[Record excerpts Boundary: Start]

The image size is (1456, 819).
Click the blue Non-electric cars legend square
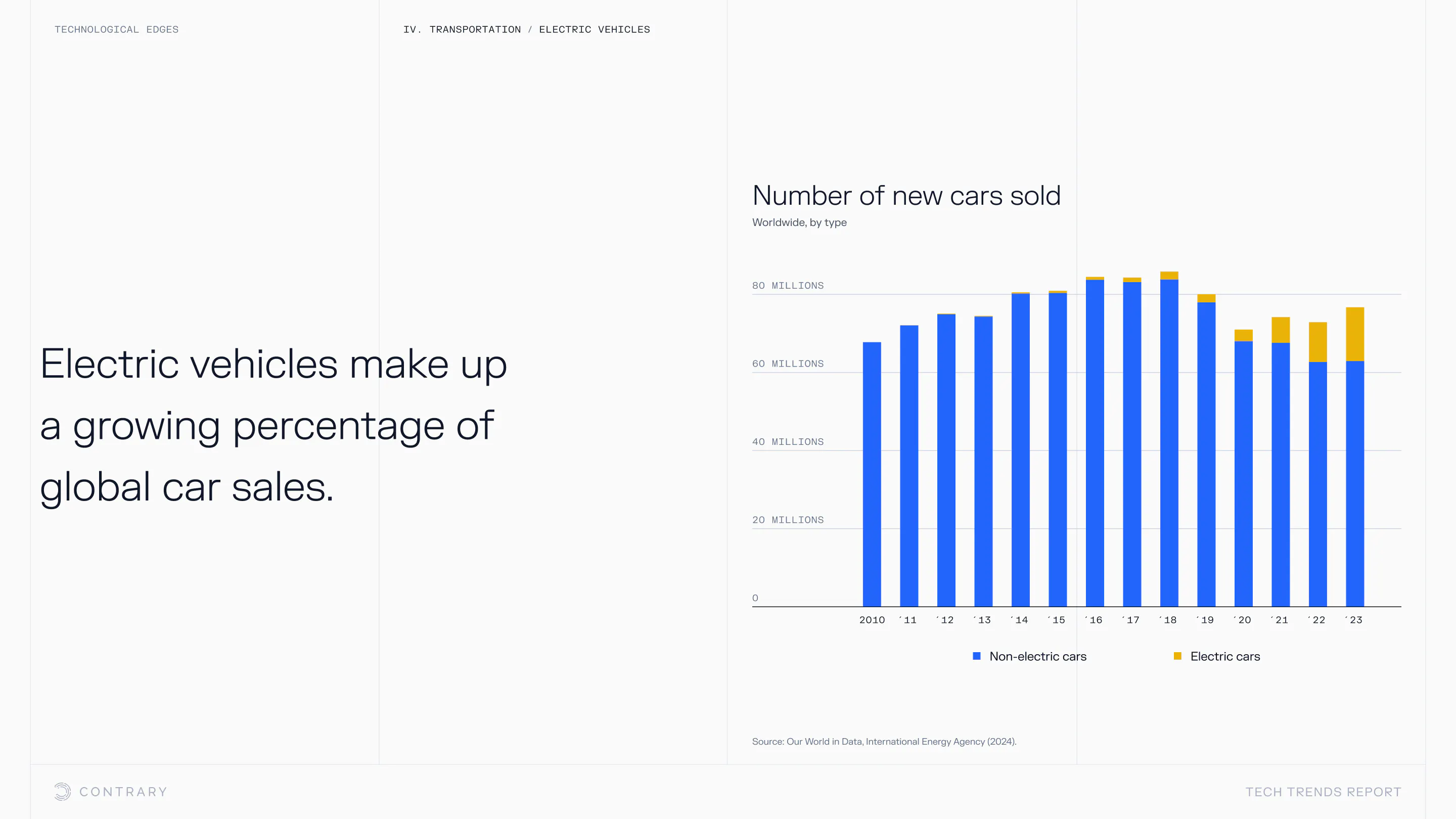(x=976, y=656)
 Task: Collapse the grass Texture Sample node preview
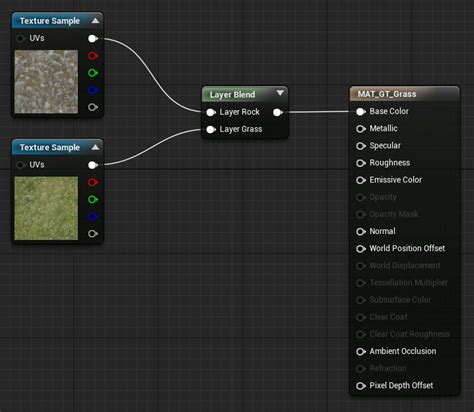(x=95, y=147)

[Record excerpts Boundary: End]
[Record excerpts Boundary: Start]

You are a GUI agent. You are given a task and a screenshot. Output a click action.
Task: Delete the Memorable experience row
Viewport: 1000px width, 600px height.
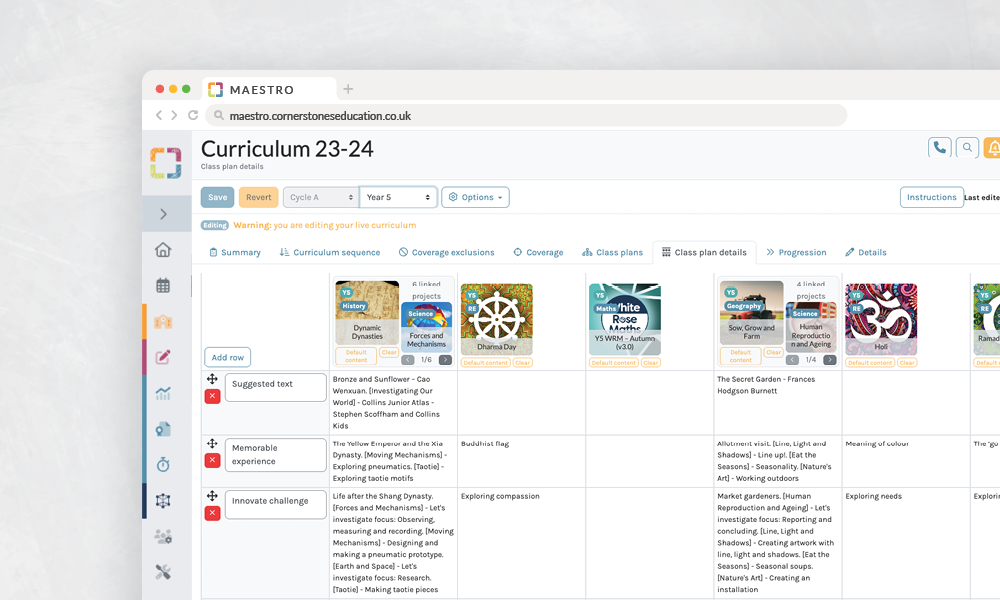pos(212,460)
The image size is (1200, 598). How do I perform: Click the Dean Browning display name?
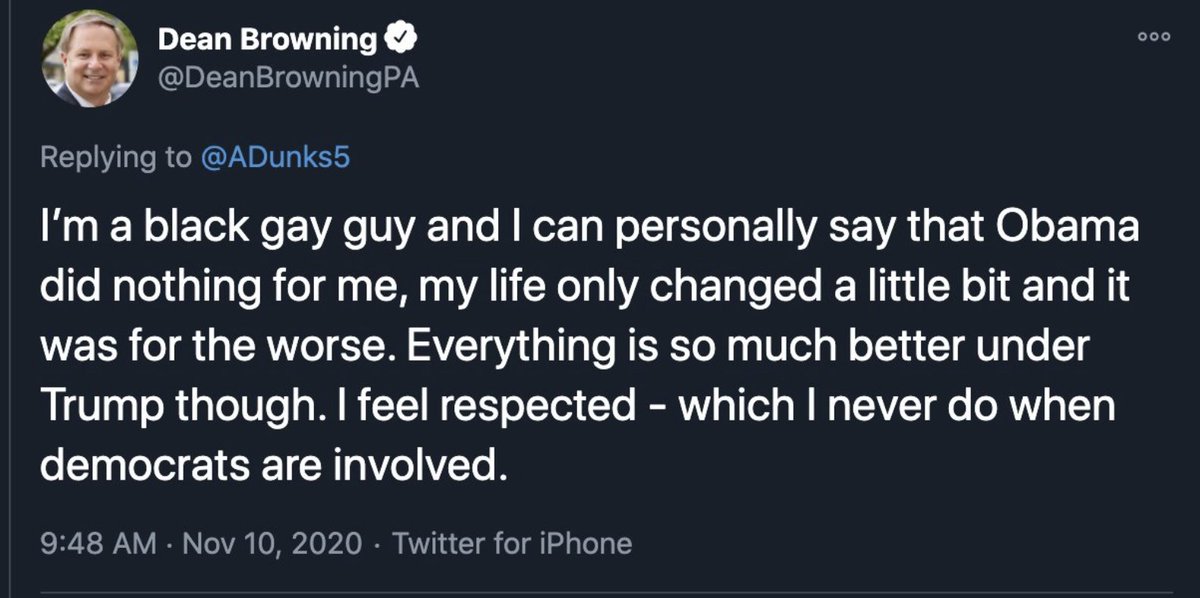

[Record excerpts Boundary: End]

### [Description of the task]
Pictures aside, return exactly the lines from the data above, starting at the line that has "Viewport: 1000px width, 600px height." and ending at the line that has "The image size is (1200, 598).", both included.

### [Result]
Viewport: 1000px width, 600px height.
pos(212,460)
The image size is (1200, 598). How do I perform: Click the Dean Browning display name?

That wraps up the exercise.